Blake Slatkin, a co-writer and co-producer of the song, explained in a 2022 Billboard interview that he and Ricky Reed began creating the song in January of that year. According to Slatkin, the song began with four piano chords which Reed used as a basis for a bassline. At that point, the two played Lizzo the instrumental, motivating her to travel to the studio to contribute to the track. Slatkin credits Lizzo with crafting the hook and melodies. The song required approximately thirty additional studio sessions to finish, spanning four months. At one point, the song featured an entirely different chorus from the one included in the final release.

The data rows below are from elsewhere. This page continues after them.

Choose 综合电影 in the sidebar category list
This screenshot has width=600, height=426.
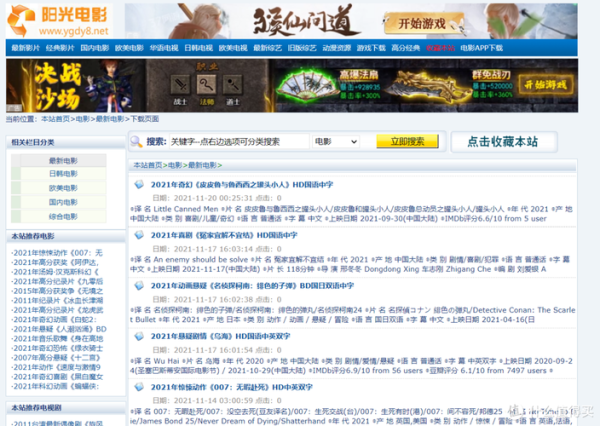[x=64, y=216]
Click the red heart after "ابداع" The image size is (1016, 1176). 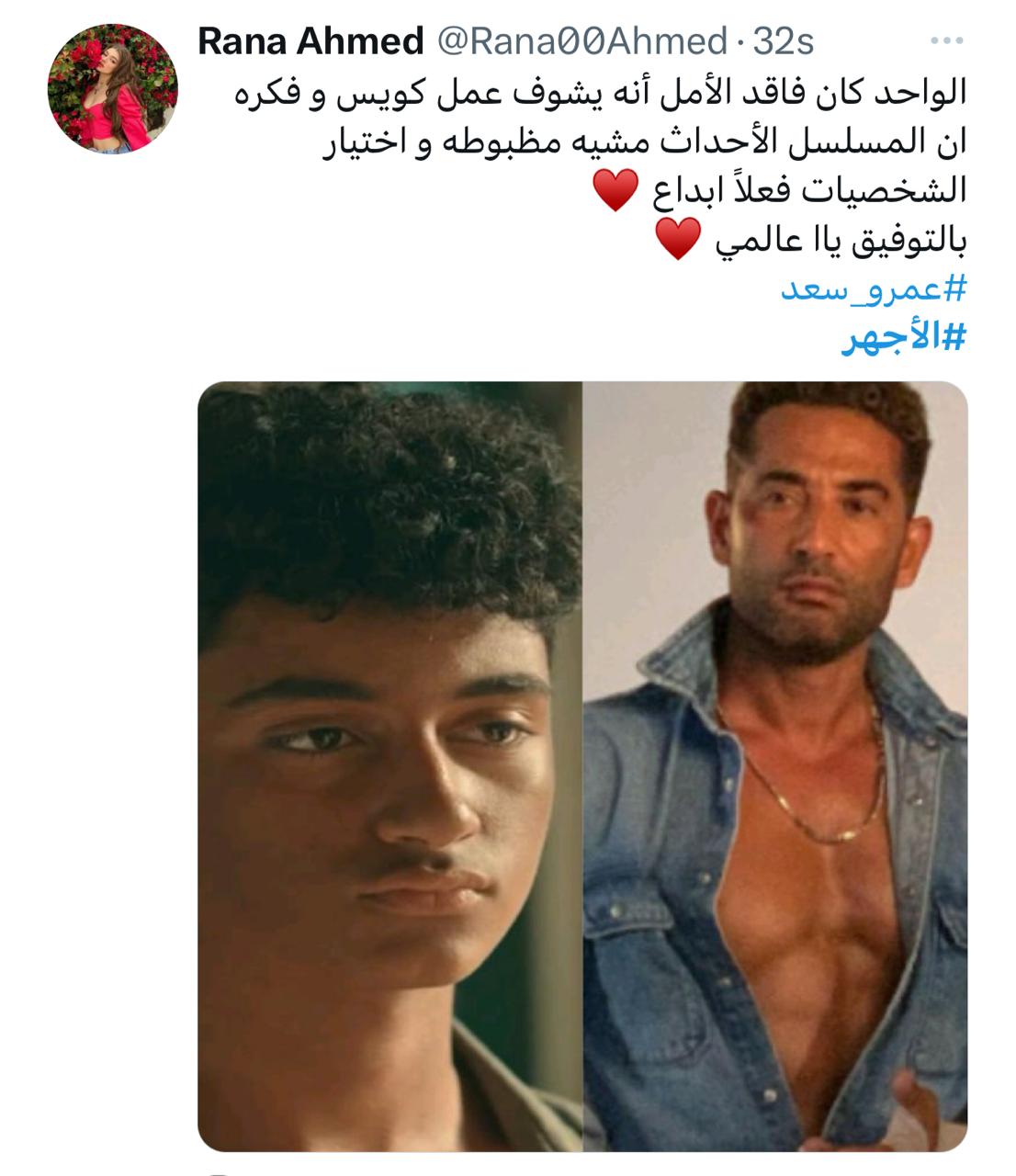pos(615,189)
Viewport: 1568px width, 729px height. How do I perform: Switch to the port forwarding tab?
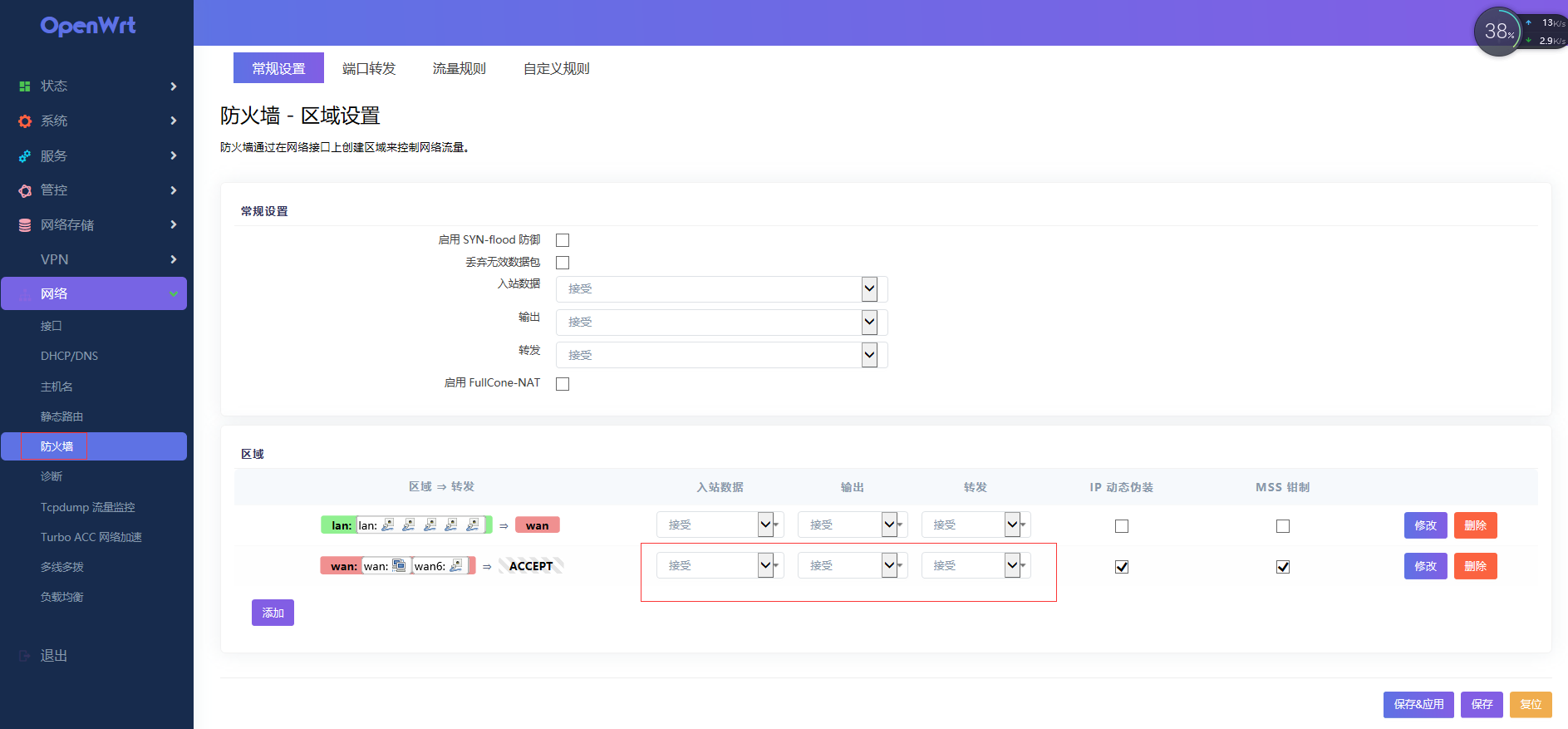pos(369,68)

About the song's thematic content, Lizzo stated, "I think life had thrown some major traumas and hard experiences at us, especially globally these last few years. And I wanted to write a song that allowed us to take a moment and celebrate our survival, and celebrate how far we’ve come."

Composition 
Billboard Rania Aniftos said "About Damn Time" has a "feel-good" chorus, and Rachel Brodsky of Stereogum described the song as "a funk-pop cut with tons of instant-classic Lizzo-isms". Similarly, Alex Gallagher of NME called the song "a funk-tinged, classically Lizzo cut that comes replete with a groove-heavy bassline, an instantly memorable flute melody and lyrical gems". Nardine Saad from the Los Angeles Times said the song has an "affirmative, instantly uplifting disco beat", Ree Hines from Today labeled the record as "a uplifting disco bop".

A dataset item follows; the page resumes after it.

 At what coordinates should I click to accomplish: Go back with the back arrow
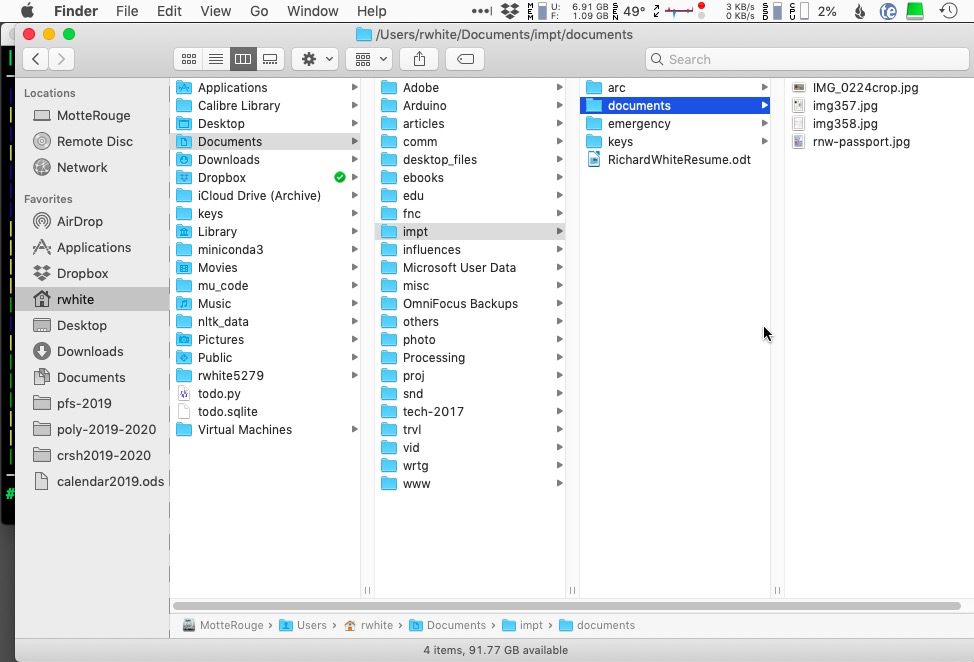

The song's chorus features a piano motif interpolated from the 1984's tune "Hey DJ" by The World's Famous Supreme Team.

Chart performance 
For the week dated April 30, 2022, "About Damn Time" debuted at number 50 on the US Billboard Hot 100 chart, with 7,000 digital downloads and 6.5 million U.S. streams. On the week dated May 14, 2022, the song jumped from number 60 to number 19, becoming her fourth top 20 hit. One week later, the song rose to number nine becoming her fourth top 10 hit. The song peaked at number one on the Billboard Hot 100 in its 14th week, becoming her second number one on the chart after "Truth Hurts", and the first number one hit to feature the word "damn" in its title. "About Damn Time" held at number one on the Hot 100 for 2 consecutive weeks.

Promotion 
Lizzo previewed the song on The Late Late Show with James Corden in March 2022. She first performed the song in full on Saturday Night Live on April 16, 2022, where she pulled double duty as both host and musical guest.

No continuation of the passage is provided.